I'm suspicious of manufacturer's light output claims unless supported by an ISO or CIE test method, and those appear to be thin on the ground.
You didn't mention your use, still, motion, studio, locaiton, high powered keys, lowered fill, etc. etc., so it's difficult to recommend.
We use Lightpanels 1x1's and the smaller sizes and just recently purchased an Ikan set.
The lightpanels are fairly robust (though the Dc convertor connection is somewhat loose).
The ONLY reason I use led's is the power draw and speed. The 1x1's are all rigged to hold V mounts and of course they all run 240 to 110 if your on mains.
This was shot with one small led hand lightpanel held and a reflector
I do like the Ikans, can't be sure of the reliability as they are new to us, but have traveled once and gone on location once without issue.
LED is a strange animal. It casts easily with digital, especially the variable daylight and they are somewhat specular. They produce more light than you would think but it's kind of a hard light, even with the soft versions. I would suggest cutting some spun sheets (1/2 stop at the most) to smooth them out.
They also make brackets where you can mount 4 1x1's into a larger fixture, though Ikan also makes some larger lights about the size of the medium kino flows, but once again they need some light spun to make work well.
This was also shot with lightpanel leds, for Key and accents and one broncolor HMI very lightly bounced for fill, with the leds turned warmed so the windowlight would go blue.
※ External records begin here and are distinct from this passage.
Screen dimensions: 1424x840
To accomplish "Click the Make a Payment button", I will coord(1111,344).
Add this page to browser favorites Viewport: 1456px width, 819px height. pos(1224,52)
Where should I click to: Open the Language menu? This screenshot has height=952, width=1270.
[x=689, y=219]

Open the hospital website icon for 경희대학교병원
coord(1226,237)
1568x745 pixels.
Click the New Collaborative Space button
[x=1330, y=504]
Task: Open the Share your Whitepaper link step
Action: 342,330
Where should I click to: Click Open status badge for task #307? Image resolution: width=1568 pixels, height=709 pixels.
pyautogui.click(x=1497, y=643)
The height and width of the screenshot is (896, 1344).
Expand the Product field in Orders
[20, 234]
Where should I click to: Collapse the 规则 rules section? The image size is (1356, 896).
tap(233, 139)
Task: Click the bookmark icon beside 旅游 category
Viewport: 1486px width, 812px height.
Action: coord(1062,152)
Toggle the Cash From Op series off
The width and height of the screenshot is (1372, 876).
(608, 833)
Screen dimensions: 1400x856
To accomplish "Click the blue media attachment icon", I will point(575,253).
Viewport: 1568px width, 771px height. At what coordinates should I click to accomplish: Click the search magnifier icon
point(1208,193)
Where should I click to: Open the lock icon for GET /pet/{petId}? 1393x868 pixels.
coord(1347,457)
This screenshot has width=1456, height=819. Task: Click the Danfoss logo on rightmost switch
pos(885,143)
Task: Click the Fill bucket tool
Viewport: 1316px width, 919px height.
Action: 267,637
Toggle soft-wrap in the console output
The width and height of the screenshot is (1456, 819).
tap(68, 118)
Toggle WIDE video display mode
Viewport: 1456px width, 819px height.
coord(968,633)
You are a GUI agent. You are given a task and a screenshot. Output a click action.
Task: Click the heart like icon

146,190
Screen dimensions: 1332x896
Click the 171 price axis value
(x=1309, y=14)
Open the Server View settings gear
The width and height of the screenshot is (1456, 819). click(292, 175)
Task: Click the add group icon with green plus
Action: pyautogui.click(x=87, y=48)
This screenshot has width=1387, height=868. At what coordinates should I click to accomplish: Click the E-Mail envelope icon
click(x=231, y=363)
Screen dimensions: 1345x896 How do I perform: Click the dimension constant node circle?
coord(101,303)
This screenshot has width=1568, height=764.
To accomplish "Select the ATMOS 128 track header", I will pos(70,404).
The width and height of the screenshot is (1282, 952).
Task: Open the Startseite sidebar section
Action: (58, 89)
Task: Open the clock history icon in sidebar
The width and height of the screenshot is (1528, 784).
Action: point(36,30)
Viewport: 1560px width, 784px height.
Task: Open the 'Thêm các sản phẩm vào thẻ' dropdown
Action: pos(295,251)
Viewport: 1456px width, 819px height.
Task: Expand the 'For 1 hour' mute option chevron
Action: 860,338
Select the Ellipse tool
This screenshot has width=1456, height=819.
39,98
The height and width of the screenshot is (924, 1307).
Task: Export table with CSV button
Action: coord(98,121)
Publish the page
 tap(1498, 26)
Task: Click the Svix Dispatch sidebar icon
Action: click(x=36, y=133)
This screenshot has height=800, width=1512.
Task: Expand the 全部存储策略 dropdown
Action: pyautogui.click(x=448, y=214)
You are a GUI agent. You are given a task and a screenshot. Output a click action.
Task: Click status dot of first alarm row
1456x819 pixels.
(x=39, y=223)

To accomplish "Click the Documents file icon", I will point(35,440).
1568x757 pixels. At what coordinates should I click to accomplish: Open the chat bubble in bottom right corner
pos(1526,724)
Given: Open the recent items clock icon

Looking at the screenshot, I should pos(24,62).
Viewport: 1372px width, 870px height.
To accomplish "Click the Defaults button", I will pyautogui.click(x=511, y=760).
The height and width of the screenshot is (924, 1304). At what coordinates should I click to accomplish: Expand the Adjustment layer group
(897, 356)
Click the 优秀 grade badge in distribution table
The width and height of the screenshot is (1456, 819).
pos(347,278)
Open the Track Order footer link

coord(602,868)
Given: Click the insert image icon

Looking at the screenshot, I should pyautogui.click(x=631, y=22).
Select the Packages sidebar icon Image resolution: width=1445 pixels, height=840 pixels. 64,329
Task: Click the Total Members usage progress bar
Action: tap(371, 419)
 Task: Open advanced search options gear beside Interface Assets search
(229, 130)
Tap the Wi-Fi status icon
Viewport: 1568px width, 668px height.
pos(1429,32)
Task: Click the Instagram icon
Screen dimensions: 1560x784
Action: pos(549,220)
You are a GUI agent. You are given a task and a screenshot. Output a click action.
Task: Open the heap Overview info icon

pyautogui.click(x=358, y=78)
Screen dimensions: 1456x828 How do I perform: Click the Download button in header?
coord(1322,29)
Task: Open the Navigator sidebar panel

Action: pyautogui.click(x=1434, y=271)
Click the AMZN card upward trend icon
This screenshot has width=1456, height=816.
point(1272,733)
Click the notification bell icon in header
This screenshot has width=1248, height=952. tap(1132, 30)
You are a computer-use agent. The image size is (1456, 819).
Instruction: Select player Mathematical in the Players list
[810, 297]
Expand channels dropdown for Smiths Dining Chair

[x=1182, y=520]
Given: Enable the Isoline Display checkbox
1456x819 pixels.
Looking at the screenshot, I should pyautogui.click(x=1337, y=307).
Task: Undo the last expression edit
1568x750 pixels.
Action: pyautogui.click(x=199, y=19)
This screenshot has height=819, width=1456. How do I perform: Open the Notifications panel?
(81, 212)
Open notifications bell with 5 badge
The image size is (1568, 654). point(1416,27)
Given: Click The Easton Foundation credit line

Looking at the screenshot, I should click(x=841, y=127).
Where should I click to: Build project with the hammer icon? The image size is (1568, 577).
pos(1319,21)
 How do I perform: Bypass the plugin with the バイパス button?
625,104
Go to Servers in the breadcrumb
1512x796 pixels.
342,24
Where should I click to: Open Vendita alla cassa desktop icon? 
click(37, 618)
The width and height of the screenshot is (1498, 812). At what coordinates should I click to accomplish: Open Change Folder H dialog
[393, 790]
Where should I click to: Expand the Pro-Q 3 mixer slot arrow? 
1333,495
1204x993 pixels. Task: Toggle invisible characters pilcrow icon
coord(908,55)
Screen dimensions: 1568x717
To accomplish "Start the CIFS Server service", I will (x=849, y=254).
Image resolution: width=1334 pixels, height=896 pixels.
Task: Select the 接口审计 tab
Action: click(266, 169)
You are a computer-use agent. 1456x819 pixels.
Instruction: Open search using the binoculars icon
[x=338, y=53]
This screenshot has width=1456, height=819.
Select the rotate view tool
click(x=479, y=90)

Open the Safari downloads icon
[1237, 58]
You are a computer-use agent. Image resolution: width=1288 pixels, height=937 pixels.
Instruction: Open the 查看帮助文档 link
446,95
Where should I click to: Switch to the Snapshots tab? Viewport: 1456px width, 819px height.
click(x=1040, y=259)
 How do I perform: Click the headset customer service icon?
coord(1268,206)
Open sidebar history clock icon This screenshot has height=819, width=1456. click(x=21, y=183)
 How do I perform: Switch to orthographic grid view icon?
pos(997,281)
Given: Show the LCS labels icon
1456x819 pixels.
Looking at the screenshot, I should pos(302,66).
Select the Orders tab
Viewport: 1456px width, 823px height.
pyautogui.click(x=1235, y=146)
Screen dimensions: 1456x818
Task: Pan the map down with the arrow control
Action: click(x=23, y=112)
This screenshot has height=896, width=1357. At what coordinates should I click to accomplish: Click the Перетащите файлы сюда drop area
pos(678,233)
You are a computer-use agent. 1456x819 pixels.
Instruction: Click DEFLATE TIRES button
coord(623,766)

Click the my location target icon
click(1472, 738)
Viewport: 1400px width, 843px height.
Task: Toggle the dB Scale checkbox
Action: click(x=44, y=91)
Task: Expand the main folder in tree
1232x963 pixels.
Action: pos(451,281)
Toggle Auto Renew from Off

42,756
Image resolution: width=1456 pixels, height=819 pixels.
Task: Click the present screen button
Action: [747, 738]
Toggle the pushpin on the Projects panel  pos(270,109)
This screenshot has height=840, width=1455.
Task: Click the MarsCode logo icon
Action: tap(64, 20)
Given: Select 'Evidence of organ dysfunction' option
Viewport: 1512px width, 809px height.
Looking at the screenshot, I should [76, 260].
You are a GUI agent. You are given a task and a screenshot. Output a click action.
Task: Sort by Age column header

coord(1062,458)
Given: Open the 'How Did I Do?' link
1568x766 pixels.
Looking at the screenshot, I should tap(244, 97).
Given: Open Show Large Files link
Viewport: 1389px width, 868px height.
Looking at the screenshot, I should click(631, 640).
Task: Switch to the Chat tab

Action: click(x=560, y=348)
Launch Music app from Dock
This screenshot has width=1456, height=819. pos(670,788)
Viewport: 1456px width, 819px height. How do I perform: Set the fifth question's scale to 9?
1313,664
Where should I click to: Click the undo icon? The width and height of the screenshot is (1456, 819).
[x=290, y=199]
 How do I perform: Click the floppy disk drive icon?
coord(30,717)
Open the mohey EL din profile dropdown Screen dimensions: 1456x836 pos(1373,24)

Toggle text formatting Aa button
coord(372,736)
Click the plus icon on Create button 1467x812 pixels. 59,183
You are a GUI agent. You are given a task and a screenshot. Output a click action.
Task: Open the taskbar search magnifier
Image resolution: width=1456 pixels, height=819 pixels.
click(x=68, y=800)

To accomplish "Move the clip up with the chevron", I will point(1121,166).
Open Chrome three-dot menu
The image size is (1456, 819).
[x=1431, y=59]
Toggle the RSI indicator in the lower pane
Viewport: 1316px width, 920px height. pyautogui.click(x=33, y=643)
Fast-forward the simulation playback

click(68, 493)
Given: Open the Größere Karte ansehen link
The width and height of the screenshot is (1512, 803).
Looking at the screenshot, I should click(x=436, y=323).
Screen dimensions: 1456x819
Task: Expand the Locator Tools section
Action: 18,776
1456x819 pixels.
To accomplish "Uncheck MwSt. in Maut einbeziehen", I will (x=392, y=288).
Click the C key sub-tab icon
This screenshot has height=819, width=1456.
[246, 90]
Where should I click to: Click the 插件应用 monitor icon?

this is an unretouched still (actually a screen shot from a daily) from the red 1 shot with two lightpanel led's hand held and the practicals in the background.
For HMI's I use the blue broncolors 575 to 800 watts and have about 7, could use about 10.
We only use HMI's to mix light for daylight and I don't believe the blue HMI's really produce the best look for digital, though they have medium power draw for mains and small generators.
The only issue with broncolor hmi's is they are fragile and have a few quirks, so you have to pack them securely.
They are somewhat difficult to find and Broncolor has very little information on them, though they pack easy and are about the size of a standard flash and pack. The produce enough light for digital though
Given my preference and working in a blacked out studio, I would work tungsten only. We have two huge tungsten kits and rarely do they go out the door anymore, as they draw a lot of power, don't mix with daylight and are heavy which requires at the least C stands, the most large rollers.
Tungsten and digital to me are made for each other, as the look is deep and makes a thicker file, even though the blue channel takes a hit.
Don't discount what you can do with what you have.
This gig came in from a designer and had a tight deadline. All we had with us was one large set of photogenic monoblocks (I have about 30 of those things) and a bunch of grids.
I tried to get the mix with flash, eventually would have but the room was a trillion degrees so I shot it with the modeling lights and an old Aptus 22 on a contax.
It worked fine and actually the color is prettier than the black and white they asked for.
Maybe it's me, but light is light and the only rule is you can make a large light big, but it's damn hard to make a small light large.
In regards to the Arri's I tested them, they make a pretty light but don't have a lot of power for the costs.
But they're Arri's so they'll probably last a million years.
You mentioned you need 8 stops (that's a lot) but if you really need to go that low, cut a bunch of nd's and some slight spun, that will get you where you want and since led's don't get that hot you don't have to worry about burning through a gel.\
But my final suggestion is if you think you need 4 lights you need 8, 8 12, 12 well you get the idea.
You may only use one, but it takes crafted light to make a beautiful photography even if it's daylight and you wait for the right moment, or the lighting is beyond your control you can find the right spot.